**Задание:**
Перепишите исходный фрагмент между словами «Еще о сатирической» и «этом вся суть!» включительно, заменив «Заратустра» на «Зороастр».

**Исходный фрагмент:**

*****

Чтение онлайн

на главную

Жанры

Шрифт:

Еще о сатирической технике. Надо даже то, что ты любишь, так точно проанализировать и изучить, чтобы оно предстало в ироническом освещении.

[1929.] Заратустра, одинокий глашатай с гор, - это все-таки не для меня. Но как иначе совладать с миром, не имеющим твердой точки опоры, откуда приступиться к нему? Я не понимаю его - в этом вся суть!

4 февраля 1930 года. Вчера вечером опять читал Жида. У меня такое впечатление, что французские ландшафты, описываемые им и Бернаносом, страна моих мечтаний, хотя в случае с Бернаносом это трудно понять, потому что он избрал ландшафт скорее неприглядный. Глухая, неприглядная земля. Но потом я подумал, что, родись я и вырасти там, я бы, возможно, эту землю любил, и вздумай

я потом ее изобразить, она получилась бы красивой. Так я пришел к мысли, что все, что ты любишь, в искусстве обретает красоту. Красота - это не что иное, как выражение того, что ты что-то любил. Только так ее и можно определить. И потому нарастание сатирической настроенности очень опасно. А красота связана с "иным состоянием" - даже если предпосылкой ее является чисто "цивилизованная" любовь.

12 февраля 1930 года. В главе 61-й "Человека без свойств" (кн. 1) я выдвигаю требование - жить по принципу максимальных притязаний; это требование я всегда применял и к своему писательскому ремеслу!

*****

**Данные для анализа:**

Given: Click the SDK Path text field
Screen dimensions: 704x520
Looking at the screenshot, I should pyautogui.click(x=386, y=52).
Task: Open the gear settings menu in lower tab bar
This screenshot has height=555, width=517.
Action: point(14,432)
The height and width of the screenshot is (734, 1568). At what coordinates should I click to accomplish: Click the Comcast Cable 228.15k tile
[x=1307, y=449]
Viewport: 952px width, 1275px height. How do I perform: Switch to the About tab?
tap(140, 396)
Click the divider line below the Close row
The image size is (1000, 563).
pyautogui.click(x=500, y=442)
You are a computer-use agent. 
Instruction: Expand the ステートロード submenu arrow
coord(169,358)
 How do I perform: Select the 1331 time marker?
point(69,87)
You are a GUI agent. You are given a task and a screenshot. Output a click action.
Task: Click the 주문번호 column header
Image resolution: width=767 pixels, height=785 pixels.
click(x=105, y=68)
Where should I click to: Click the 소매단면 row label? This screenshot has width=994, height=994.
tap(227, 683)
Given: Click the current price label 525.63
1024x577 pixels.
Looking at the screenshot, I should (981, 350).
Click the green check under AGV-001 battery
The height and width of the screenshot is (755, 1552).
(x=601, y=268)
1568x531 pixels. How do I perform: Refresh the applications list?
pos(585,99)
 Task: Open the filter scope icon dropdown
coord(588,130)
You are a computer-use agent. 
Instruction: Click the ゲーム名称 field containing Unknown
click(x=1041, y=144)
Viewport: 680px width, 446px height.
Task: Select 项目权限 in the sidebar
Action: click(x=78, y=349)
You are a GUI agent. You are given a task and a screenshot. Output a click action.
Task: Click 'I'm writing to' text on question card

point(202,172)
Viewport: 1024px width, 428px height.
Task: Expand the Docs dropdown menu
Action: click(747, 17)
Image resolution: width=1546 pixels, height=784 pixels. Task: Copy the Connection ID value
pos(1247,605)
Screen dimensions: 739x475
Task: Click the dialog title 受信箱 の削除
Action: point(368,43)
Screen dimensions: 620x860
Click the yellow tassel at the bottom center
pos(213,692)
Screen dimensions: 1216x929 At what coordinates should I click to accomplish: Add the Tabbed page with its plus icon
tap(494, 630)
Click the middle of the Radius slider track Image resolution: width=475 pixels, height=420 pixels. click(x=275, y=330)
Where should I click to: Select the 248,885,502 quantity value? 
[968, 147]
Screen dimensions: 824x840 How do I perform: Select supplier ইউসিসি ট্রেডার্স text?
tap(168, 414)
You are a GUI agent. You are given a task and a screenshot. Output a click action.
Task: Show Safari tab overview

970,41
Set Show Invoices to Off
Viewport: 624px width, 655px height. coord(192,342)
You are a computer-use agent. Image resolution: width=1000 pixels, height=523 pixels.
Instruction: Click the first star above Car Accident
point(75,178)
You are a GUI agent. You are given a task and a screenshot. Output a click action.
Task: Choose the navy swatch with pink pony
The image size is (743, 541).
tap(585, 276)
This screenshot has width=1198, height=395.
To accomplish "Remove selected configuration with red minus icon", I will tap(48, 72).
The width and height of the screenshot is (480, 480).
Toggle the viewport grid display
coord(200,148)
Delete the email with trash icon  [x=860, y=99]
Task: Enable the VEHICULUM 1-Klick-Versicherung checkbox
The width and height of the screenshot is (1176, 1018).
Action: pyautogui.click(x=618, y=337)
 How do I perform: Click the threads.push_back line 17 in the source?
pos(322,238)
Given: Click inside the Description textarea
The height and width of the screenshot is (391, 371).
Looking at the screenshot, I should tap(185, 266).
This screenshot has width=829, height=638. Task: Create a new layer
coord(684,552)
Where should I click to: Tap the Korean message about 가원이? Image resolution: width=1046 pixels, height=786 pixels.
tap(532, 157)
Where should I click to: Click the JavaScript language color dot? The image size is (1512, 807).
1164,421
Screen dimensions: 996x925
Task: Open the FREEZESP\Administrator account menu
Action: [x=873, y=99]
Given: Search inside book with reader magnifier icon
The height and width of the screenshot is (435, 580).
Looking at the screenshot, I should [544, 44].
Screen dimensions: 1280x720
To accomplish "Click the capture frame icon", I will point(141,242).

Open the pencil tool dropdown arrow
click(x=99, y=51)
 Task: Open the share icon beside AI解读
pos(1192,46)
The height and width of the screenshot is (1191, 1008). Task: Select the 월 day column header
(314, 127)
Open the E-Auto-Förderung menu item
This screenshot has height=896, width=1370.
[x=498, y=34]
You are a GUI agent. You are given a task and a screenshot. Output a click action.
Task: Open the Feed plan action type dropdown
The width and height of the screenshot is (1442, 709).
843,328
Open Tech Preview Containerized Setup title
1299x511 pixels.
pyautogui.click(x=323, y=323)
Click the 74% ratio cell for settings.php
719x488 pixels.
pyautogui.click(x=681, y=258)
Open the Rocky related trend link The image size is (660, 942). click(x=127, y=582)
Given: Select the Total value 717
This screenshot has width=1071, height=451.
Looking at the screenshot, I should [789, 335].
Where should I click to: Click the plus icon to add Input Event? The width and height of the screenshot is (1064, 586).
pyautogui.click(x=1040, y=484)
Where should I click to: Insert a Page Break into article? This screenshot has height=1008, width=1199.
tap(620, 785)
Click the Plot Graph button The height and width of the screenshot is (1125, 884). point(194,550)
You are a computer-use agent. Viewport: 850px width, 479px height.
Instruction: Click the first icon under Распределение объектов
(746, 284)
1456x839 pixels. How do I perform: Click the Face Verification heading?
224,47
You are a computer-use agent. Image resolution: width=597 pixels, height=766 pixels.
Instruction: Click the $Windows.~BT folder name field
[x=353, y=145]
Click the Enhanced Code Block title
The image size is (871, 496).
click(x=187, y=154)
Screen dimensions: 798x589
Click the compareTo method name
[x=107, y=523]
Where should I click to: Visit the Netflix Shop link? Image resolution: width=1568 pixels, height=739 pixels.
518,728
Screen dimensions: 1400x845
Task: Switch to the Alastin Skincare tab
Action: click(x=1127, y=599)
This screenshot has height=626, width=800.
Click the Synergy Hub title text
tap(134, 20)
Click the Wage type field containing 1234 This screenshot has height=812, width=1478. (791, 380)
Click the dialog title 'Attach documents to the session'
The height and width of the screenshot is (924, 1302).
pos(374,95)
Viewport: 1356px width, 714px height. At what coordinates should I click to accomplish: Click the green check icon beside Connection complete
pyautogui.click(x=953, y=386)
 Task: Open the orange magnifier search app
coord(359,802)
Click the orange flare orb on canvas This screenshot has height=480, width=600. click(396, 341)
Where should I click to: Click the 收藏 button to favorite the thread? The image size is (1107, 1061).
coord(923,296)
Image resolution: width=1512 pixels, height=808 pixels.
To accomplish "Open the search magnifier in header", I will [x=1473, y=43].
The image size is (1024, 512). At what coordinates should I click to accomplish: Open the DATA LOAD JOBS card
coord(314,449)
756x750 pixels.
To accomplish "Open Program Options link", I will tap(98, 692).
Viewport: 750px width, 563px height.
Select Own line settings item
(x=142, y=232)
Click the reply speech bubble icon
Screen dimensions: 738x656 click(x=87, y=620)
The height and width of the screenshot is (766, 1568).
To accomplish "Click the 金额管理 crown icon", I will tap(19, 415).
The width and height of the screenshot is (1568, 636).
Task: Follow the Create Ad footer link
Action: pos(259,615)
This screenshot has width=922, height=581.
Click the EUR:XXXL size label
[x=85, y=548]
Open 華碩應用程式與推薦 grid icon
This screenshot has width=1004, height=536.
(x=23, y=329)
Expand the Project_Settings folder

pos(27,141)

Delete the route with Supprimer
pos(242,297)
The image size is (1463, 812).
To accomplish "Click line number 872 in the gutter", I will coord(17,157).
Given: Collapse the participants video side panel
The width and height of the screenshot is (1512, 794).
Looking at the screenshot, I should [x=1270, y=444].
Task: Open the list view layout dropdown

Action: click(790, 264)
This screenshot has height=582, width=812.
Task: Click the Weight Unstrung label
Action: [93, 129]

*****

**Ответ:**
Еще о сатирической технике. Надо даже то, что ты любишь, так точно проанализировать и изучить, чтобы оно предстало в ироническом освещении.

[1929.] Зороастр, одинокий глашатай с гор, - это все-таки не для меня. Но как иначе совладать с миром, не имеющим твердой точки опоры, откуда приступиться к нему? Я не понимаю его - в этом вся суть!